Last night in youth group, we talked about body image. Experience with youth groups and college students has taught me that there is no more difficult topic to raise with young people than weight and appearance. It's relatively easy, by comparison, to talk about drugs and sex. Most kids are able to distance themselves (somewhat) from a discussion on drugs and alcohol; the teens love the weeks where we engage in frank, open dialogue about sexuality. But talking about the body is much harder. After all, we live in a culture which demands physical perfection of the very young, both boys and girls. It would be a rare teen indeed (I have yet to meet one) who could go through adolescence entirely immune from those pressures.
We talked at some length last night about where it is our kids learn about the "ideal body." Some simply said the "media" or "peers", others named specific magazines, television shows, and celebrities. (America's Next Top Model seems to be the culprit de jour in fostering this anxiety.) We talked about the bodies they long to have. (The most commonly named women's bodies that our teen girls desired: Mary-Kate Olson, Paris Hilton, and Cristina Aguilera. For the boys, it was Vin Diesel and -- shock of all shocks to me -- Sylvester Stallone! The age discrepancy between the boys' and girls' ideals was hard to miss. I'm not too happy with the Mary-Kate reference either).
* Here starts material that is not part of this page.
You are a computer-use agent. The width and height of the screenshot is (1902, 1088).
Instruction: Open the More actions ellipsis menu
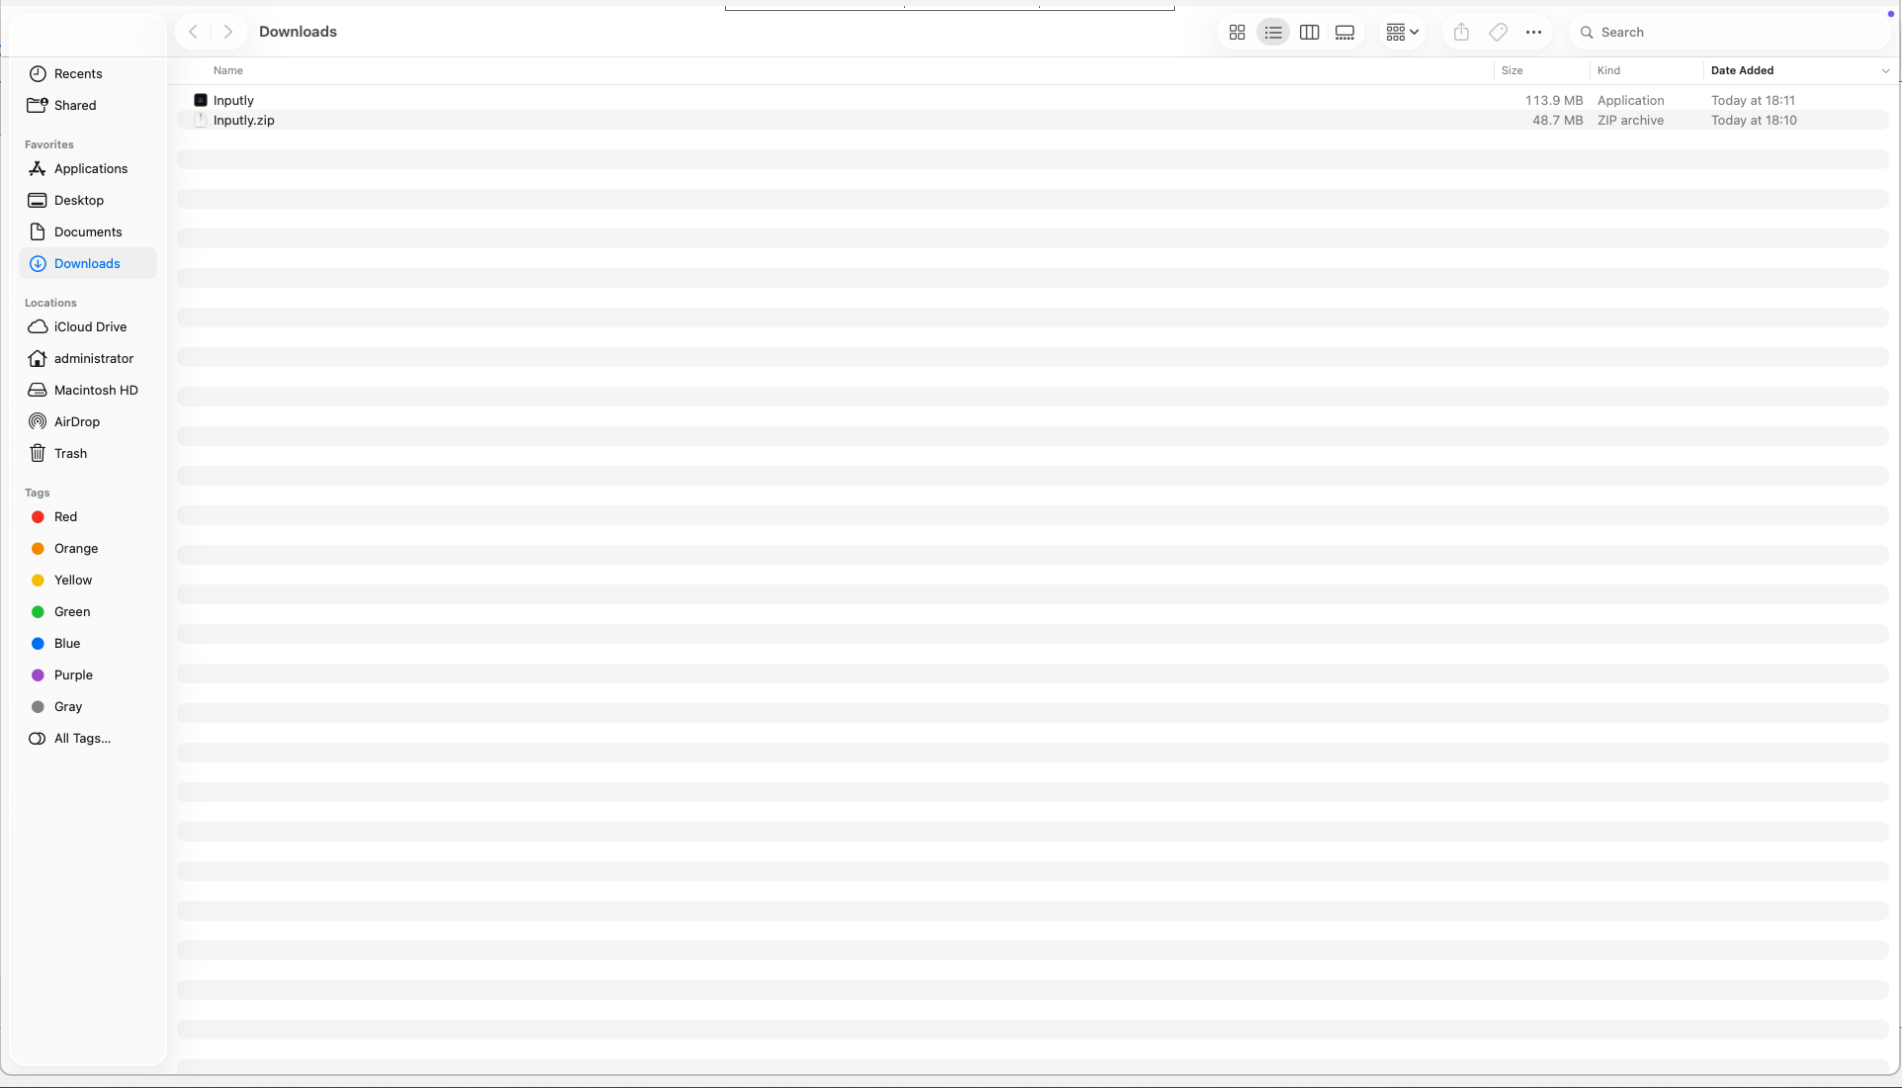(x=1534, y=32)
The more dangerous (and yet rewarding) activity is to ask all of the kids, boys and girls alike, to share a little about what they like and don't like about their own bodies. It's tempting to want to forego the discussion of what they dislike about themselves. After all, why on earth would youth leaders want their kids to be more focused on their own perceived shortcomings than they already are? Shouldn't we getting them to focus less, not more, on their own bodies? But there is value, tremendous value, in hearing that other teens, including those who are perceived by their peers as very attractive, struggle with the same anxieties and fears as everyone else. The sheer universality of the self-doubt, a problem that transcends race and sex, is often very comforting to teens. It's vital that kids hear how other kids perceive themselves. As they listen, they realize that most of their peers don't think of their own bodies the way their peers do. And of course, the hope is that if they realize that their friends have wildly distorted self-image, they will understand that perhaps their own perception of their bodily flaws is equally distorted.
Still, it's not the sort of topic that can be neatly wrapped up in two hours. Next week, we do some follow up, with some affirmation exercises that (one hopes) leaves the kids feeling far more encouraged about their bodies and their ability to resist cultural influences.
It's a busy day, lots of errands to run on this day off. More later.